• Work to complete:
Provide the count of lines below where "GOLDEN" occurs, with no other output.

• Data for the task:
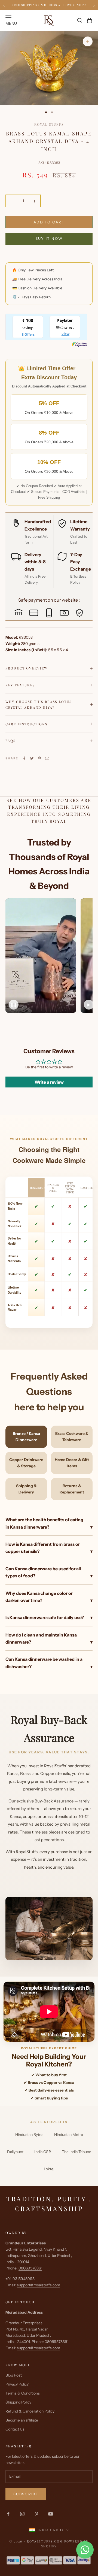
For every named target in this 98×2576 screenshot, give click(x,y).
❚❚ (13, 1004)
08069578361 (30, 2268)
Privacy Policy (17, 2384)
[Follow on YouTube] (50, 2514)
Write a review (49, 1082)
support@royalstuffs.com (38, 2285)
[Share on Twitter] (32, 758)
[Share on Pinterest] (39, 758)
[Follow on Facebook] (8, 2514)
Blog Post (13, 2375)
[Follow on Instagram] (22, 2514)
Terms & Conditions (22, 2393)
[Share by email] (47, 758)
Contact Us (14, 2429)
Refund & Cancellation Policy (29, 2411)
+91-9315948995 (20, 2278)
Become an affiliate (21, 2420)
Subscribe (25, 2494)
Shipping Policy (18, 2402)
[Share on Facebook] (24, 758)
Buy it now (49, 238)
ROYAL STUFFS (49, 124)
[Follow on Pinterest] (36, 2514)
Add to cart (49, 222)
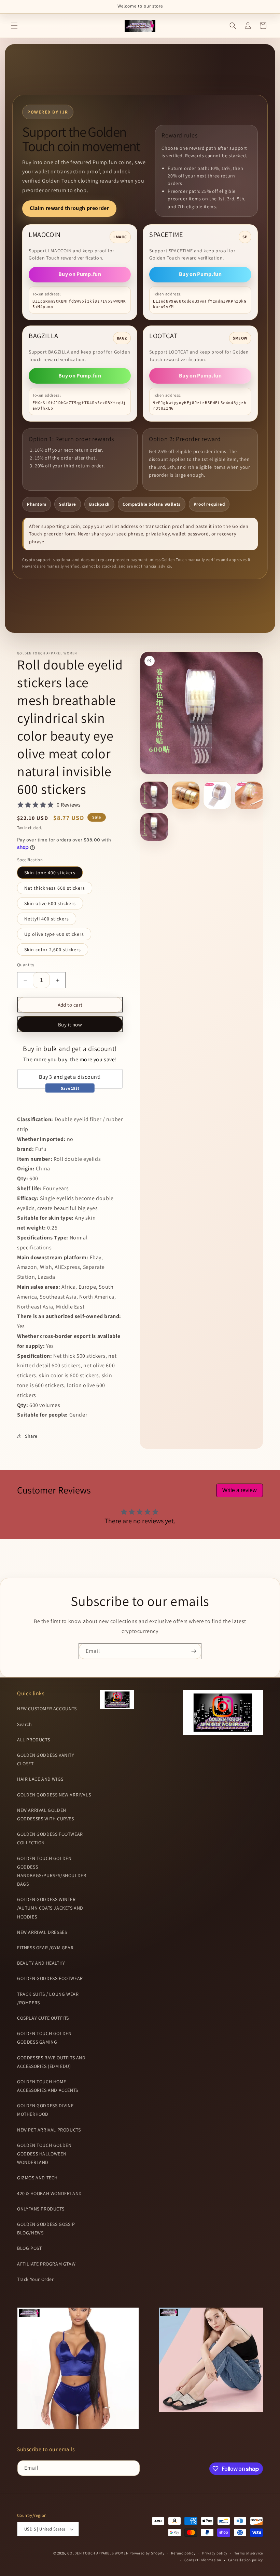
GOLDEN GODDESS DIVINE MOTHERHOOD (45, 2109)
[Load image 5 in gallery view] (154, 827)
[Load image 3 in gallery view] (217, 795)
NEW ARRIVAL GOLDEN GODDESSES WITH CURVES (45, 1814)
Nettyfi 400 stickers (46, 919)
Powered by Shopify (147, 2553)
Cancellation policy (245, 2560)
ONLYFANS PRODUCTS (40, 2209)
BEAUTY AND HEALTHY (41, 1963)
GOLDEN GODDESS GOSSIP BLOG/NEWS (46, 2228)
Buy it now (70, 1024)
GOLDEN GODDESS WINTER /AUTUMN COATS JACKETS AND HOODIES (50, 1908)
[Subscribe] (193, 1651)
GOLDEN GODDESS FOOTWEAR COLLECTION (50, 1838)
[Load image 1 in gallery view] (154, 795)
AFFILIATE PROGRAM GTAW (46, 2264)
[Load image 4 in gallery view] (249, 795)
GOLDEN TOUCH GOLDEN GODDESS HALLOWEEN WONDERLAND (44, 2153)
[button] (14, 25)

• Response to this task:
6